Representatives from Kenya and Hungary have concluded deliberations for the second Joint Economic and Technical Committee meeting held in Nairobi.

Led by the Principal Secretary of the State Department of Trade, Regina Ombam, and the Hungarian State Secretary for Foreign Affairs and Trade, Tristan Azbej, the duo who co-chair the meeting enumerated the importance of establishing a structured setting to enhance bilateral trade and economic ties between the two countries.

The meeting explored areas of mutual cooperation, including water management and irrigation, agricultural value addition, energy, trade and investment, high technology, and healthcare. Others include higher education, youth affairs and the creative economy, culture, humanitarian assistance, and international development.

Speaking after the meeting, Ombam acknowledged the long-lasting bilateral ties between Kenya and Hungary dating back to 1964.

“We already partner in key areas of trade, investment, agriculture, education, health, and technology, among others.
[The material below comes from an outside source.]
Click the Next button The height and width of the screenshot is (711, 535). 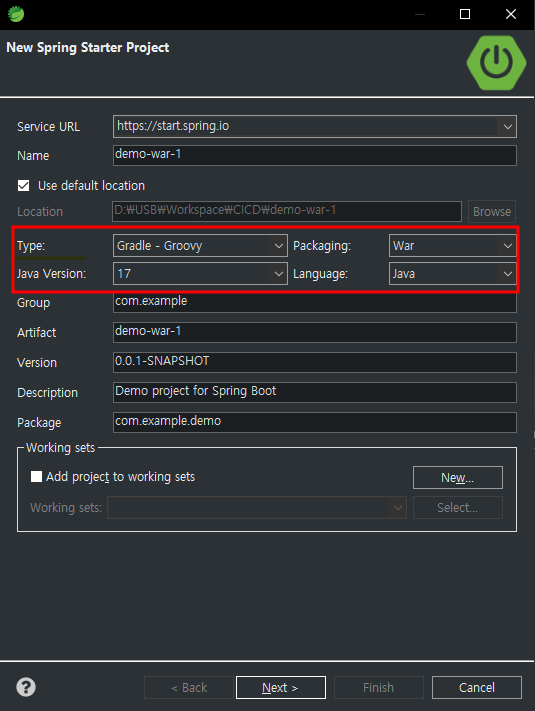[x=281, y=687]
Today, the meeting agreed to strengthen our bilateral relations in these areas to accelerate our economic growth and create additional job opportunities, thereby elevating our Bottom-Up Economic Transformation Agenda,” she said.

The PS added that the two nations will align their bilateral relations to the multilateral arrangements between the European Union and the East African Community.

“Principally, we have not been having very good volumes in terms of our trade between the two nations, and mostly our trade has been more in the agricultural sector, our traditional goods of cut flowers, coffee, and tea, but we are now looking at enhancing this through this cooperation by moving to more value-added kinds of trade, where we move to the next level of agro-based industries through value addition of the agricultural value chains, as well as also look at the whole aspect of trade in services,” said Ombam.

She mentioned three MoUs Kenya has with Hungary, namely in health, education, and agriculture and water management, and now we are looking at what the MoUs entail and what needs to happen and have an agreement on what works for both countries.

The PS explained that Hungary has been investing heavily in this country, particularly in the area of education, with lots of scholarships given to Kenyan students to study in the foreign country.

She added that this kind of exchange program is actually getting Kenya to a level of now expanding its knowledge base, understanding of issues to do with technology and issues to do with modern ways of doing things that actually enhance our competitiveness when it comes to trade.

“In the agricultural sector, when we look at the research work that happens between the two countries and the way the world is evolving, then we are also seeing ourselves becoming more competitive with new innovative ways of agriculture, water management, and even biotechnology,” Ombam said.

Echoing her remarks, Tristan Azbej, the Hungarian State Secretary for Foreign Affairs and Trade, noted that there is much room for improving the trade volumes between Kenya and Hungary.

“We are offering Hungarian technology and expert know-how in technology-intensive industries. In particular, we are already witnessing some Hungarian investments in water, irrigation, and agriculture, and we expect to widen this sectoral spectrum,” he explained.

He pointed out that Hungary was also open to foreign direct investment from Kenya, citing its investment incentives, highly skilled labor force, and access to the European Union market under the Kenya-EU Economic Partnership Agreement.

“There are already Hungarian investments in the field of agriculture, irrigation, and water, and we are looking to widen that sectoral spectrum. We also have a Hungarian business delegation in Nairobi this week that has held successful business forums with Kenyan companies in the areas of agriculture, the water sector, ICT, cybersecurity, smart city solutions, and healthcare technology as well,” Azbej said.

He noted that the trade volume last year was just over 20 million US dollars’ worth on the price side, almost one-third (30 percent) larger than the previous year before, and thus a rapid increase.